**Goal of the exercise**
Render every line of the records below as a Markdown table with two columns, Row and Line, numbering the rows in order and omitting blank lines.

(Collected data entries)
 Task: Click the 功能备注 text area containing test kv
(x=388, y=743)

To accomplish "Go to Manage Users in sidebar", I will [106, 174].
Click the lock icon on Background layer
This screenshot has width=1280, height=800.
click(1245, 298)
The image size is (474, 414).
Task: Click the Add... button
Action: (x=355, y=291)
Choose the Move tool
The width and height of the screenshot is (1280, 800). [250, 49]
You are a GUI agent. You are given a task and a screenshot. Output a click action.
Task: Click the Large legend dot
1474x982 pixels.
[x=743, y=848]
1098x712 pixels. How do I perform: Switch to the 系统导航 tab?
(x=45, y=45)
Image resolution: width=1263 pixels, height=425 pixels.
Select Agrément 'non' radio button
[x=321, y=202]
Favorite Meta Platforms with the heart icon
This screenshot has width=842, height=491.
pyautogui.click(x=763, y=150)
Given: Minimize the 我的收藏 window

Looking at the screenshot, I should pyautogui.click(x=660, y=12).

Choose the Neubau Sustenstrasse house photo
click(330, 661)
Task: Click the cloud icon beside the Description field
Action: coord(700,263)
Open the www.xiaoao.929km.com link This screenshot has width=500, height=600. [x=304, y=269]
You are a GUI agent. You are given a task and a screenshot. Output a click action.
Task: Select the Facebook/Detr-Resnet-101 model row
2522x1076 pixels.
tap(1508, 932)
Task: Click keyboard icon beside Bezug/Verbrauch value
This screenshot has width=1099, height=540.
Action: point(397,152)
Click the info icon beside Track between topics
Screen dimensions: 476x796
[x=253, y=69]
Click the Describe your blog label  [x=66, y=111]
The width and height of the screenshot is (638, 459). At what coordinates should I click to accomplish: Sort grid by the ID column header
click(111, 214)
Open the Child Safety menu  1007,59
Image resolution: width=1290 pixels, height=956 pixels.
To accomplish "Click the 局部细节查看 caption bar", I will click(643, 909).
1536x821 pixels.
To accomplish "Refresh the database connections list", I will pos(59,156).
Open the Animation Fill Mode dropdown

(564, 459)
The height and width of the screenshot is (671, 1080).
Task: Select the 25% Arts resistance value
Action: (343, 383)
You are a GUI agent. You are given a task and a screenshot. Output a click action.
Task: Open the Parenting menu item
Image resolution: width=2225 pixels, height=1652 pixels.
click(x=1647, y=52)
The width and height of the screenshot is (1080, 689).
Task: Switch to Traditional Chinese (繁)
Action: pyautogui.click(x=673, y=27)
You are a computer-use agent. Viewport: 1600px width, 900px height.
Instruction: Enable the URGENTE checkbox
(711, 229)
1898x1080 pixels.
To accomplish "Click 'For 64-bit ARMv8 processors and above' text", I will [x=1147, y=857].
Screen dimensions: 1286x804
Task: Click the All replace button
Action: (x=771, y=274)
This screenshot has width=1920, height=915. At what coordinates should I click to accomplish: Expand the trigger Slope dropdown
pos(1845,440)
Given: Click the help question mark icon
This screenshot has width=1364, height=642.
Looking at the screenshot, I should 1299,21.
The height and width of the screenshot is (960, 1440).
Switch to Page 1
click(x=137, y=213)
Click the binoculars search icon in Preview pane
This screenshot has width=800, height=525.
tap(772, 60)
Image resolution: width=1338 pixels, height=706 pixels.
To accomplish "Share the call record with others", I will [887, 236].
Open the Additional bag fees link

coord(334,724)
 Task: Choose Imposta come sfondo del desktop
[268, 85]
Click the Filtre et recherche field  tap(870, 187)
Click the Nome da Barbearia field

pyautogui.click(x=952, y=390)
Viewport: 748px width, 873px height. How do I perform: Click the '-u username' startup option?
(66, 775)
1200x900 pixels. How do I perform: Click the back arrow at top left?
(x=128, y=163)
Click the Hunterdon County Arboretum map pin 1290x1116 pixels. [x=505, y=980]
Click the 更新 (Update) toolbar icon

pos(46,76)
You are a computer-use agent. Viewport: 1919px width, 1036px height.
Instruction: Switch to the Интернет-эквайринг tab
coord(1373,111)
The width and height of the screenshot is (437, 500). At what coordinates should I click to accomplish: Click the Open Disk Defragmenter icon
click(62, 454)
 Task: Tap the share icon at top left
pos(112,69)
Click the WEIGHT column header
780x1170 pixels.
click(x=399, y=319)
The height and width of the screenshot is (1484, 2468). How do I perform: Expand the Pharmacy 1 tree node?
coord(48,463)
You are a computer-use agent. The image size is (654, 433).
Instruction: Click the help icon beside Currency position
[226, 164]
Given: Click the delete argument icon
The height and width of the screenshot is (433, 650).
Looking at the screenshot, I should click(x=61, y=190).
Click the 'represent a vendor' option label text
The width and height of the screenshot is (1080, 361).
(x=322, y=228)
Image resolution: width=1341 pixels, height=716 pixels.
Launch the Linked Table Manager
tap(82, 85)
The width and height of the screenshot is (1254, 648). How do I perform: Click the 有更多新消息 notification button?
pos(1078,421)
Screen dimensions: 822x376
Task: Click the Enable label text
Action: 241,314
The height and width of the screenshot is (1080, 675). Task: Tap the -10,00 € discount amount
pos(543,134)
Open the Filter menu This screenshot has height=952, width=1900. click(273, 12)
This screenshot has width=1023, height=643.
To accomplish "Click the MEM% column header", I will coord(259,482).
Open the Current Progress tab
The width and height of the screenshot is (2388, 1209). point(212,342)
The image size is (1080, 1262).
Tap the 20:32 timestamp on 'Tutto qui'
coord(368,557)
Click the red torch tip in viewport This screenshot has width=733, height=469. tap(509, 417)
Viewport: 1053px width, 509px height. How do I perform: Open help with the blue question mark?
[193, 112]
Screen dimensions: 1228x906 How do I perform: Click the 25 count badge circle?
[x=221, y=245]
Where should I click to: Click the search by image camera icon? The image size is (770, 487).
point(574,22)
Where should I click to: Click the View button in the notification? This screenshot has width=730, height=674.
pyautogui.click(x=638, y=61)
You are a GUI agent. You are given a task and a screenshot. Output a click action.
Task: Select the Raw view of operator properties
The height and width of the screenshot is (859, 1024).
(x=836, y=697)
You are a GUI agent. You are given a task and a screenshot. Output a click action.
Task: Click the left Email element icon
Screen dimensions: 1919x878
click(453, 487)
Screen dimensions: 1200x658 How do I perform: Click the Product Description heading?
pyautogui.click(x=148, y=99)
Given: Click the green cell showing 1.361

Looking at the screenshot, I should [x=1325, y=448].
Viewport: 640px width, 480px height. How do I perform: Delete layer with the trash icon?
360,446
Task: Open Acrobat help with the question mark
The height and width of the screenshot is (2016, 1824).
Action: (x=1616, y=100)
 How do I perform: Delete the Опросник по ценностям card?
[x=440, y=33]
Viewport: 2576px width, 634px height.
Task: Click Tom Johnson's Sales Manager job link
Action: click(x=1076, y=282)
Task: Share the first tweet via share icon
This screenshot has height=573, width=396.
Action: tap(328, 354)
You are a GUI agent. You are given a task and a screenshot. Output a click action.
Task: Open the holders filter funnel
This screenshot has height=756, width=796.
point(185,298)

**Written answer**
| Row | Line |
|---|---|
| 1 |  Task: Click the 功能备注 text area containing test kv |
| 2 | (x=388, y=743) |
| 3 | To accomplish "Go to Manage Users in sidebar", I will [106, 174]. |
| 4 | Click the lock icon on Background layer |
| 5 | This screenshot has width=1280, height=800. |
| 6 | click(1245, 298) |
| 7 | The image size is (474, 414). |
| 8 | Task: Click the Add... button |
| 9 | Action: (x=355, y=291) |
| 10 | Choose the Move tool |
| 11 | The width and height of the screenshot is (1280, 800). [250, 49] |
| 12 | You are a GUI agent. You are given a task and a screenshot. Output a click action. |
| 13 | Task: Click the Large legend dot |
| 14 | 1474x982 pixels. |
| 15 | [x=743, y=848] |
| 16 | 1098x712 pixels. How do I perform: Switch to the 系统导航 tab? |
| 17 | (x=45, y=45) |
| 18 | Image resolution: width=1263 pixels, height=425 pixels. |
| 19 | Select Agrément 'non' radio button |
| 20 | [x=321, y=202] |
| 21 | Favorite Meta Platforms with the heart icon |
| 22 | This screenshot has width=842, height=491. |
| 23 | pyautogui.click(x=763, y=150) |
| 24 | Given: Minimize the 我的收藏 window |
| 25 | Looking at the screenshot, I should pyautogui.click(x=660, y=12). |
| 26 | Choose the Neubau Sustenstrasse house photo |
| 27 | click(330, 661) |
| 28 | Task: Click the cloud icon beside the Description field |
| 29 | Action: coord(700,263) |
| 30 | Open the www.xiaoao.929km.com link This screenshot has width=500, height=600. [x=304, y=269] |
| 31 | You are a GUI agent. You are given a task and a screenshot. Output a click action. |
| 32 | Task: Select the Facebook/Detr-Resnet-101 model row |
| 33 | 2522x1076 pixels. |
| 34 | tap(1508, 932) |
| 35 | Task: Click keyboard icon beside Bezug/Verbrauch value |
| 36 | This screenshot has width=1099, height=540. |
| 37 | Action: point(397,152) |
| 38 | Click the info icon beside Track between topics |
| 39 | Screen dimensions: 476x796 |
| 40 | [x=253, y=69] |
| 41 | Click the Describe your blog label  [x=66, y=111] |
| 42 | The width and height of the screenshot is (638, 459). At what coordinates should I click to accomplish: Sort grid by the ID column header |
| 43 | click(111, 214) |
| 44 | Open the Child Safety menu  1007,59 |
| 45 | Image resolution: width=1290 pixels, height=956 pixels. |
| 46 | To accomplish "Click the 局部细节查看 caption bar", I will click(643, 909). |
| 47 | 1536x821 pixels. |
| 48 | To accomplish "Refresh the database connections list", I will pos(59,156). |
| 49 | Open the Animation Fill Mode dropdown |
| 50 | (564, 459) |
| 51 | The height and width of the screenshot is (671, 1080). |
| 52 | Task: Select the 25% Arts resistance value |
| 53 | Action: (343, 383) |
| 54 | You are a GUI agent. You are given a task and a screenshot. Output a click action. |
| 55 | Task: Open the Parenting menu item |
| 56 | Image resolution: width=2225 pixels, height=1652 pixels. |
| 57 | click(x=1647, y=52) |
| 58 | The width and height of the screenshot is (1080, 689). |
| 59 | Task: Switch to Traditional Chinese (繁) |
| 60 | Action: pyautogui.click(x=673, y=27) |
| 61 | You are a computer-use agent. Viewport: 1600px width, 900px height. |
| 62 | Instruction: Enable the URGENTE checkbox |
| 63 | (711, 229) |
| 64 | 1898x1080 pixels. |
| 65 | To accomplish "Click 'For 64-bit ARMv8 processors and above' text", I will [x=1147, y=857]. |
| 66 | Screen dimensions: 1286x804 |
| 67 | Task: Click the All replace button |
| 68 | Action: (x=771, y=274) |
| 69 | This screenshot has width=1920, height=915. At what coordinates should I click to accomplish: Expand the trigger Slope dropdown |
| 70 | pos(1845,440) |
| 71 | Given: Click the help question mark icon |
| 72 | This screenshot has width=1364, height=642. |
| 73 | Looking at the screenshot, I should 1299,21. |
| 74 | The height and width of the screenshot is (960, 1440). |
| 75 | Switch to Page 1 |
| 76 | click(x=137, y=213) |
| 77 | Click the binoculars search icon in Preview pane |
| 78 | This screenshot has width=800, height=525. |
| 79 | tap(772, 60) |
| 80 | Image resolution: width=1338 pixels, height=706 pixels. |
| 81 | To accomplish "Share the call record with others", I will [887, 236]. |
| 82 | Open the Additional bag fees link |
| 83 | coord(334,724) |
| 84 |  Task: Choose Imposta come sfondo del desktop |
| 85 | [268, 85] |
| 86 | Click the Filtre et recherche field  tap(870, 187) |
| 87 | Click the Nome da Barbearia field |
| 88 | pyautogui.click(x=952, y=390) |
| 89 | Viewport: 748px width, 873px height. How do I perform: Click the '-u username' startup option? |
| 90 | (66, 775) |
| 91 | 1200x900 pixels. How do I perform: Click the back arrow at top left? |
| 92 | (x=128, y=163) |
| 93 | Click the Hunterdon County Arboretum map pin 1290x1116 pixels. [x=505, y=980] |
| 94 | Click the 更新 (Update) toolbar icon |
| 95 | pos(46,76) |
| 96 | You are a computer-use agent. Viewport: 1919px width, 1036px height. |
| 97 | Instruction: Switch to the Интернет-эквайринг tab |
| 98 | coord(1373,111) |
| 99 | The width and height of the screenshot is (437, 500). At what coordinates should I click to accomplish: Click the Open Disk Defragmenter icon |
| 100 | click(62, 454) |
| 101 |  Task: Tap the share icon at top left |
| 102 | pos(112,69) |
| 103 | Click the WEIGHT column header |
| 104 | 780x1170 pixels. |
| 105 | click(x=399, y=319) |
| 106 | The height and width of the screenshot is (1484, 2468). How do I perform: Expand the Pharmacy 1 tree node? |
| 107 | coord(48,463) |
| 108 | You are a computer-use agent. The image size is (654, 433). |
| 109 | Instruction: Click the help icon beside Currency position |
| 110 | [226, 164] |
| 111 | Given: Click the delete argument icon |
| 112 | The height and width of the screenshot is (433, 650). |
| 113 | Looking at the screenshot, I should click(x=61, y=190). |
| 114 | Click the 'represent a vendor' option label text |
| 115 | The width and height of the screenshot is (1080, 361). |
| 116 | (x=322, y=228) |
| 117 | Image resolution: width=1341 pixels, height=716 pixels. |
| 118 | Launch the Linked Table Manager |
| 119 | tap(82, 85) |
| 120 | The width and height of the screenshot is (1254, 648). How do I perform: Click the 有更多新消息 notification button? |
| 121 | pos(1078,421) |
| 122 | Screen dimensions: 822x376 |
| 123 | Task: Click the Enable label text |
| 124 | Action: 241,314 |
| 125 | The height and width of the screenshot is (1080, 675). Task: Tap the -10,00 € discount amount |
| 126 | pos(543,134) |
| 127 | Open the Filter menu This screenshot has height=952, width=1900. click(273, 12) |
| 128 | This screenshot has width=1023, height=643. |
| 129 | To accomplish "Click the MEM% column header", I will coord(259,482). |
| 130 | Open the Current Progress tab |
| 131 | The width and height of the screenshot is (2388, 1209). point(212,342) |
| 132 | The image size is (1080, 1262). |
| 133 | Tap the 20:32 timestamp on 'Tutto qui' |
| 134 | coord(368,557) |
| 135 | Click the red torch tip in viewport This screenshot has width=733, height=469. tap(509, 417) |
| 136 | Viewport: 1053px width, 509px height. How do I perform: Open help with the blue question mark? |
| 137 | [193, 112] |
| 138 | Screen dimensions: 1228x906 How do I perform: Click the 25 count badge circle? |
| 139 | [x=221, y=245] |
| 140 | Where should I click to: Click the search by image camera icon? The image size is (770, 487). |
| 141 | point(574,22) |
| 142 | Where should I click to: Click the View button in the notification? This screenshot has width=730, height=674. |
| 143 | pyautogui.click(x=638, y=61) |
| 144 | You are a GUI agent. You are given a task and a screenshot. Output a click action. |
| 145 | Task: Select the Raw view of operator properties |
| 146 | The height and width of the screenshot is (859, 1024). |
| 147 | (x=836, y=697) |
| 148 | You are a GUI agent. You are given a task and a screenshot. Output a click action. |
| 149 | Task: Click the left Email element icon |
| 150 | Screen dimensions: 1919x878 |
| 151 | click(453, 487) |
| 152 | Screen dimensions: 1200x658 How do I perform: Click the Product Description heading? |
| 153 | pyautogui.click(x=148, y=99) |
| 154 | Given: Click the green cell showing 1.361 |
| 155 | Looking at the screenshot, I should [x=1325, y=448]. |
| 156 | Viewport: 640px width, 480px height. How do I perform: Delete layer with the trash icon? |
| 157 | 360,446 |
| 158 | Task: Open Acrobat help with the question mark |
| 159 | The height and width of the screenshot is (2016, 1824). |
| 160 | Action: (x=1616, y=100) |
| 161 |  How do I perform: Delete the Опросник по ценностям card? |
| 162 | [x=440, y=33] |
| 163 | Viewport: 2576px width, 634px height. |
| 164 | Task: Click Tom Johnson's Sales Manager job link |
| 165 | Action: click(x=1076, y=282) |
| 166 | Task: Share the first tweet via share icon |
| 167 | This screenshot has height=573, width=396. |
| 168 | Action: tap(328, 354) |
| 169 | You are a GUI agent. You are given a task and a screenshot. Output a click action. |
| 170 | Task: Open the holders filter funnel |
| 171 | This screenshot has height=756, width=796. |
| 172 | point(185,298) |